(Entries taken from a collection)

★ ★ ★ ★ ★ ★ ★

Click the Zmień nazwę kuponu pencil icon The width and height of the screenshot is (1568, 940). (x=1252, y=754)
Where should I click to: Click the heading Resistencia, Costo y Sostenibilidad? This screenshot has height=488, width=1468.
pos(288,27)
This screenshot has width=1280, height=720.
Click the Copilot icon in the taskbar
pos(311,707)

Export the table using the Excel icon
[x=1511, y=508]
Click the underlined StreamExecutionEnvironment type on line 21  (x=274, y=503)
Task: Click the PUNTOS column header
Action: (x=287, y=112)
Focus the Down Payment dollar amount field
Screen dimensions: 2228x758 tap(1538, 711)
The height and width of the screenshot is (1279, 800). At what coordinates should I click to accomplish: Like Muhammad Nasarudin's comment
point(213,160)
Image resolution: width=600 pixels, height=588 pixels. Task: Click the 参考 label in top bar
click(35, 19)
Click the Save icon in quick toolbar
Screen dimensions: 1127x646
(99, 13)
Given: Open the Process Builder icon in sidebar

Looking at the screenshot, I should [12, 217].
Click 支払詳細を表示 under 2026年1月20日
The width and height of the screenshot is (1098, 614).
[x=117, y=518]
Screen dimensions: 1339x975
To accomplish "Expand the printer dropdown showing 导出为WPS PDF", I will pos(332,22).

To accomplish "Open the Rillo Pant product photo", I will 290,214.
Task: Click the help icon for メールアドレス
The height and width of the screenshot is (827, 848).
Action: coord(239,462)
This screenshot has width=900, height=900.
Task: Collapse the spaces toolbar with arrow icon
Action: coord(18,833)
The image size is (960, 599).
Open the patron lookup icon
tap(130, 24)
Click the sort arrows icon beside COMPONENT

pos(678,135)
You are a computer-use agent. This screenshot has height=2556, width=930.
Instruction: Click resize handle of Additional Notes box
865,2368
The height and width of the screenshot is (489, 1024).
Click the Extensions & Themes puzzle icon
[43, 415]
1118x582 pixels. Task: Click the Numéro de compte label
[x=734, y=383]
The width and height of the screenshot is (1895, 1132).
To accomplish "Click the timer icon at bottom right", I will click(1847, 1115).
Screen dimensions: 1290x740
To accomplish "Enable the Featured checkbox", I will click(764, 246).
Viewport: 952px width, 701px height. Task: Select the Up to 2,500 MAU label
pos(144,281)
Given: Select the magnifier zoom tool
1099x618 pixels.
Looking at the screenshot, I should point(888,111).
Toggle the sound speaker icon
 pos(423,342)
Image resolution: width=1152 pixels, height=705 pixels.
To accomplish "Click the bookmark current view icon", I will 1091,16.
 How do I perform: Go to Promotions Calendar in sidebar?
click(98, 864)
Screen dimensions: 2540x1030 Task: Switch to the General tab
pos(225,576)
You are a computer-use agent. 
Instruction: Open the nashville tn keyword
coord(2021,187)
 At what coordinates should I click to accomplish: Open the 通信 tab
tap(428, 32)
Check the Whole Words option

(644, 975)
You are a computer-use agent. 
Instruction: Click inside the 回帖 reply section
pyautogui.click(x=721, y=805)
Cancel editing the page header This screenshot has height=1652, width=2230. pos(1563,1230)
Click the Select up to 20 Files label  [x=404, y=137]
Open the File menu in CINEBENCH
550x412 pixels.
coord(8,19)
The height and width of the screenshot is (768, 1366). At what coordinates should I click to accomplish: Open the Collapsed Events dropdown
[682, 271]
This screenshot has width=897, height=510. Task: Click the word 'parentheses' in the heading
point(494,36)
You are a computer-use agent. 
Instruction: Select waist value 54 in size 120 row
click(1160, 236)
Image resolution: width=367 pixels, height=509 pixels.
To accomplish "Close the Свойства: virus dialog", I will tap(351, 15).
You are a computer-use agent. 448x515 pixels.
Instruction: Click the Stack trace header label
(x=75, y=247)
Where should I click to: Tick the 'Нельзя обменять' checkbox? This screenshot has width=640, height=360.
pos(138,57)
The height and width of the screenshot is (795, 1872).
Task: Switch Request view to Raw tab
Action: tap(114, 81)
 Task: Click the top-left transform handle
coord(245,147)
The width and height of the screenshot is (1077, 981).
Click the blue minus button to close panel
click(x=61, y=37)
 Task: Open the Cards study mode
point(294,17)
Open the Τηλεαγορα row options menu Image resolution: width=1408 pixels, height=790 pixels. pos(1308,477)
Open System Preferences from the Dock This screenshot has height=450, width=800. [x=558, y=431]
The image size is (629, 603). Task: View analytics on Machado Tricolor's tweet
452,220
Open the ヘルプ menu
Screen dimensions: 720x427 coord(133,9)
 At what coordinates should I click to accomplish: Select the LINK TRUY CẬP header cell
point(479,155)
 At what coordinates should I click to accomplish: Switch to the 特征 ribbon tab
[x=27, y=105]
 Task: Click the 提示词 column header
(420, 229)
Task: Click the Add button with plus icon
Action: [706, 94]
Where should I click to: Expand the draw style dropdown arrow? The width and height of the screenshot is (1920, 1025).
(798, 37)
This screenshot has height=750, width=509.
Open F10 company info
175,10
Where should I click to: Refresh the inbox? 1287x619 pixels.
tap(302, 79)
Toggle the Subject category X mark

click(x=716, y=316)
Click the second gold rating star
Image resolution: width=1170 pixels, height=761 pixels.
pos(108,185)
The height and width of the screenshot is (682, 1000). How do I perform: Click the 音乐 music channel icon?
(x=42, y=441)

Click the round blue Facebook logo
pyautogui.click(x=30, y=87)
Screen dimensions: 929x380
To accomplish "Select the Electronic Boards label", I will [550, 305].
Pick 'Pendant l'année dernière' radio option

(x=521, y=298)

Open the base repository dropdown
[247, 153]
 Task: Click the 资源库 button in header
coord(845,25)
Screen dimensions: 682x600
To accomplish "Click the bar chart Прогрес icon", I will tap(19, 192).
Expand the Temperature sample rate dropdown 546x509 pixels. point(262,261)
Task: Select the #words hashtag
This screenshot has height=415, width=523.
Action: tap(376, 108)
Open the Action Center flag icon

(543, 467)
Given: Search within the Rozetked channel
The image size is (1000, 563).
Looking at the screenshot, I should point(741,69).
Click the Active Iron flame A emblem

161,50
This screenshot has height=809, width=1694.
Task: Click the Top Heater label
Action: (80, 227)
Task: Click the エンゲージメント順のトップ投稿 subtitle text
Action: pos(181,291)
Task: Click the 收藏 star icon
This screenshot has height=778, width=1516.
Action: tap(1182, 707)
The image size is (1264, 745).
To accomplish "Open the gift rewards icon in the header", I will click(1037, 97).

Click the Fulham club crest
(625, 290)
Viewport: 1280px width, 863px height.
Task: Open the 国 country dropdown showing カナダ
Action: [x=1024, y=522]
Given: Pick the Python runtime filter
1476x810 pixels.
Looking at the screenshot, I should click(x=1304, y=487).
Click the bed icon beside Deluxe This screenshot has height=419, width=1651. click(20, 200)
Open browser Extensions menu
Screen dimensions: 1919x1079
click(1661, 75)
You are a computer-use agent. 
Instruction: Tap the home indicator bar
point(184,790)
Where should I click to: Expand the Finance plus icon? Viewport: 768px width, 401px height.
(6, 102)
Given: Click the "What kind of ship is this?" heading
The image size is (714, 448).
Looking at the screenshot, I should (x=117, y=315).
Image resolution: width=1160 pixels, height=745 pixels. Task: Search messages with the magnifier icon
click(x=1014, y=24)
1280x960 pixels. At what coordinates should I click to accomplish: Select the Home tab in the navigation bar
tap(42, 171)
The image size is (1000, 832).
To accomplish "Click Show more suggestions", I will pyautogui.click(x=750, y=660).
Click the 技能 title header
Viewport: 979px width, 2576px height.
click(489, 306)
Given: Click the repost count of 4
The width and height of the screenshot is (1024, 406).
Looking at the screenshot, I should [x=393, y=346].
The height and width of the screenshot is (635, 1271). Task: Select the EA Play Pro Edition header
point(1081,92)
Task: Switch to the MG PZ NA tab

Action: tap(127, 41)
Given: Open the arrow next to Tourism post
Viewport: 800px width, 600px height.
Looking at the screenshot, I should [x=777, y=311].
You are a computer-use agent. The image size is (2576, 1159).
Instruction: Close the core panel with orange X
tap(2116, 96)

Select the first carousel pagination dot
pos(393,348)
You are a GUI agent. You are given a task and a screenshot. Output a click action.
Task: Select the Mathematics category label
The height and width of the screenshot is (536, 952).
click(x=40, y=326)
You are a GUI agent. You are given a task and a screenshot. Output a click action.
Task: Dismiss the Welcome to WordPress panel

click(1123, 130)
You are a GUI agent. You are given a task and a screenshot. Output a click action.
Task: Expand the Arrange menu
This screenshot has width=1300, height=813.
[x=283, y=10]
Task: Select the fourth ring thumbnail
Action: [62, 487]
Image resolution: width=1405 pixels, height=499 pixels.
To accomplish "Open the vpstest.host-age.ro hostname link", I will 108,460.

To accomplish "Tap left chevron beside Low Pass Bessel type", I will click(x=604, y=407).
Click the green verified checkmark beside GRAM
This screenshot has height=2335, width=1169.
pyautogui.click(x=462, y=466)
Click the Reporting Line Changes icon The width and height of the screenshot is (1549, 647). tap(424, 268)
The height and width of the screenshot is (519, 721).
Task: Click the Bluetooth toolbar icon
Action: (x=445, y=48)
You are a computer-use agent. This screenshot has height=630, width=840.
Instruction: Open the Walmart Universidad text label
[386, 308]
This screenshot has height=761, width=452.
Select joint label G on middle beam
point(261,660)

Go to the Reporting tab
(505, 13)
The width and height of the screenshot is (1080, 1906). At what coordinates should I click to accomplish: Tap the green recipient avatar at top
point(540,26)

★ ★ ★ ★ ★ ★ ★

# [Exercise instructions]
Look through the data above and return exactly the lines from the one that contains "The width and height of the screenshot is (1077, 981)." to the one that contains "Open System Preferences", inclusive, with nothing else.

# [Solution for this task]
The width and height of the screenshot is (1077, 981).
Click the blue minus button to close panel
click(x=61, y=37)
 Task: Open the Cards study mode
point(294,17)
Open the Τηλεαγορα row options menu Image resolution: width=1408 pixels, height=790 pixels. pos(1308,477)
Open System Preferences from the Dock This screenshot has height=450, width=800. [x=558, y=431]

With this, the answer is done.